Despite extensive research into the paranormal, there is no scientific evidence to support the claims of mediums. This makes the identification of a “genuine” medium somewhat problematic. Only the most blatant examples of fraud have been prosecuted under the act. There have been six prosecutions between 1980 and 1995, five of them successful.
The Fraudulent Mediums Act was introduced by Thomas Brooks MP, himself a spiritualist, as a private member’s bill. Spiritualists lobbied extensively for the act during its passage through Parliament. It repealed the Witchcraft Act of 1735, which held all acts of divination, foretelling, communicating with spirits or casting of spells to be fraudulent and punishable by fines or imprisonment.
The Rise of Unreason in the UK
This proposed change in legislation comes at a time when the United Kingdom is seeing a rise in superstition. Fifty percent of the population reportedly believes in psychic phenomena. Psychic mailing shots netted 40 million pounds (US$80 million) last year. Internet and phone based readings are big business. A typical 40-minute consultation over the phone can cost 80 pounds ($160)
Last year, an e-petition on the Downing Street Web site called for changes to the Fraudulent Mediums Act to make prosecutions easier, observing, “There are increasingly more TV shows and live acts where people claiming to be mediums and psychics prey on vulnerable people who have lost loved ones.”
This petition received only 365 signatures.
With the repeal of the Fraudulent Mediums Act, there will no longer be any legislation to specifically prosecute mediums, fake or otherwise. But it will also remove any special protection in law from “genuine” mediums. Hence, dissatisfied customers could take civil action against a medium who failed to provide services as advertised. This would put mediums in the same boat as any other service provider in the U.K.
Fear of Legal Attack
David McEntee-Taylor, head of the Spiritual Workers Association (SWA), which organized last week’s protest, told the London Independent, “What we have here is a fundamental attack on our right to practice our religion.”

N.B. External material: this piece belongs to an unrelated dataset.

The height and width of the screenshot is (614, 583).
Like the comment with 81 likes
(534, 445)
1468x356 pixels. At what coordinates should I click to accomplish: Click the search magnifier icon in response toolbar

“We fear this will end up with one of us in court in front of a judge,” he added.
However, this is not the view of all mediums in the U.K. The long-established Spiritualists’ National Union (SNU), from which the SWA recently split, is backing the changes. SNU spokesman Minister Steven Upton said, “We are quite happy with the Act being repealed. We have no problems with the new legislation and think it will be good news for spiritualists.”
Lawyers have advised that mediums can avoid the problem of having to prove their psychic abilities in court by describing their services as entertainment or even scientific experiments. But true believers are not happy about doing this.
All this prompts the obvious question: Why do genuine mediums need protection from civil action? Can’t they just refuse to meet clients with whom they foresee trouble?